Cold winter weather can be rough on pipes and other parts of your plumbing system. There’s nothing more frustrating than dealing with blocked drains, a broken hot water heater, or leaky pipes in the dead of winter.

Fortunately, there are several simple things you can do to get your plumbing system ready for the cold weather. These preventative measures can significantly lower the risk of plumbing problems. If you do end up with frozen pipes or other plumbing issues, you can always get prompt emergency service from the Johns Plumbing team.

1. Locate the Water Main Valve

It’s vital to know exactly where your home’s water main valve is and how to turn it off. Quickly turning off the water flow can prevent a burst pipe from causing flooding and water damage.

It’s also a good idea to shut off the water line before leaving your home for a trip. Once you turn the valve to the “off” position, drain the remaining water out of the pipes by turning on all the faucets and letting the water run until the pipes are empty.

2. Protect Your Indoor Pipes

When the pipes in your home get too told, the water can freeze, expand, and break the pipes. Sometimes you may not notice small cracks in your pipes until the water thaws and starts running through the pipes and leaking everywhere. A big crack in a pipe can release a lot of water very quickly, flooding parts of your home.

There are several ways to prevent your indoor plumbing from freezing:

  • Find any cabinets with water pipes in them and leave the doors open during cold weather to keep the space warmer
  • Regularly check all your pipes for cracks or weak points. Fix any damaged areas right away.
  • Keep your garage doors closed to trap head inside
  • Open your faucets slightly (look for a trickle of water) on extremely cold nights to keep the water running so it doesn’t freeze. You can catch the water in a bucket so it doesn’t go to waste.
  • Remove the bottom panel of your dishwasher to allow more heat to reach its water line.

These steps can prevent frozen pipes and keep your home safe from water leaks.

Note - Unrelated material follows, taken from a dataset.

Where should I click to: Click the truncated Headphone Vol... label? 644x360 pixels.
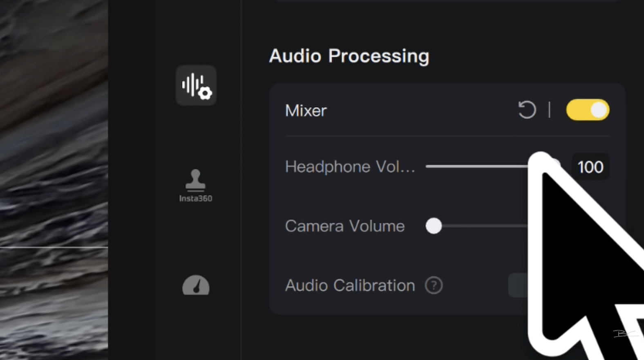click(350, 167)
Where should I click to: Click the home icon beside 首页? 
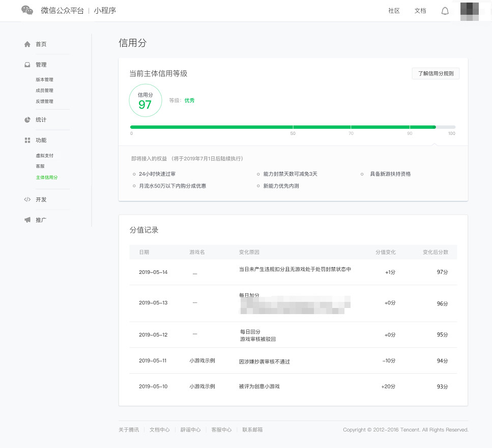27,44
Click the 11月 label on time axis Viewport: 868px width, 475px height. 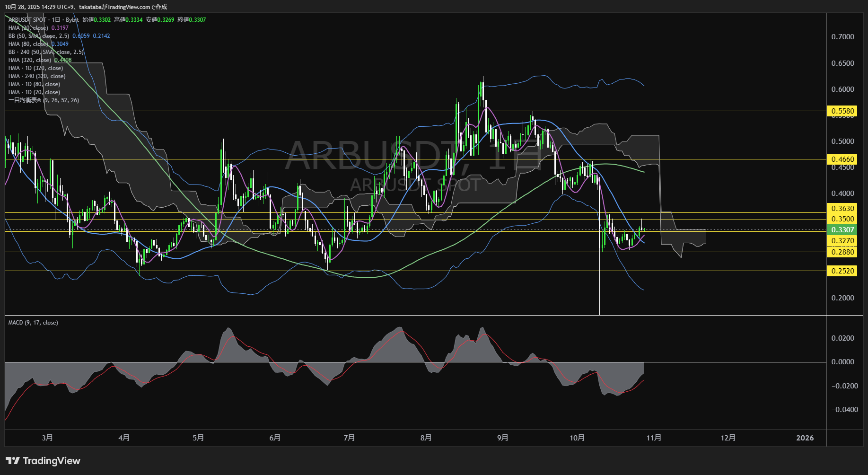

3. Prepare Your Outdoor Pipes for Cold Weather

It’s also essential to make sure your outdoor pipes and spigots are winterized. Insulate any exposed outdoor pipes leading from the water main to your house, including at the entry points.

Before the weather turns cold, make sure to turn off your outdoor spigots and remove any hoses that are connected to them. Drain the remaining water out of the hoses, coil them, and store them indoors during the winter. Wrap some towels or heating tape around the spigots to keep them warmer on very cold days or nights. You can also find frost-proof spigot covers.

4. Add Some Insulation

In many homes, water pipes run through uninsulated crawlspaces, unfinished basements, or attics. These spaces can get extremely cold during the winter, which leads to frozen, cracked pipes.

Adding insulation can help prevent this issue. Insulating the crawlspace or attic can be a good DIY project, and it can help lower the strain on your furnace during winter. If you don’t want to commit to such a big renovation, you can also insulate the pipes themselves with specially designed foam sheaths. If you aren’t sure of the best way to insulate your pipes, ask an experienced plumber.  

5. Get Your Water Heater Checked

Fall is a great time to check on your water heater and make sure it’s in good shape for the upcoming winter. Draining the water heater can help flush out any built-up sediment, and it’s a great way to check whether there’s rust in the tank.

If the water draining from your tank is discolored, chances are there’s some rust. It might be time for a replacement. This is a good chance to consider switching to a tankless water heater or upgrading to a more energy-efficient tank model.

6. Program Your Thermostat

Setting your thermostat a little lower in the winter can reduce your utility bills and save energy. This is a great step for your wallet and the environment, but it’s not ideal for your pipes. Keeping your home’s temperature too cool can increase the risk of your pipes freezing.

It’s best to keep the temperature no lower than 65 degrees Fahrenheit. Resist the temptation to lower your thermostat below this temperature even when you go out of town. The last thing you want is to return to a home with broken pipes and water damage.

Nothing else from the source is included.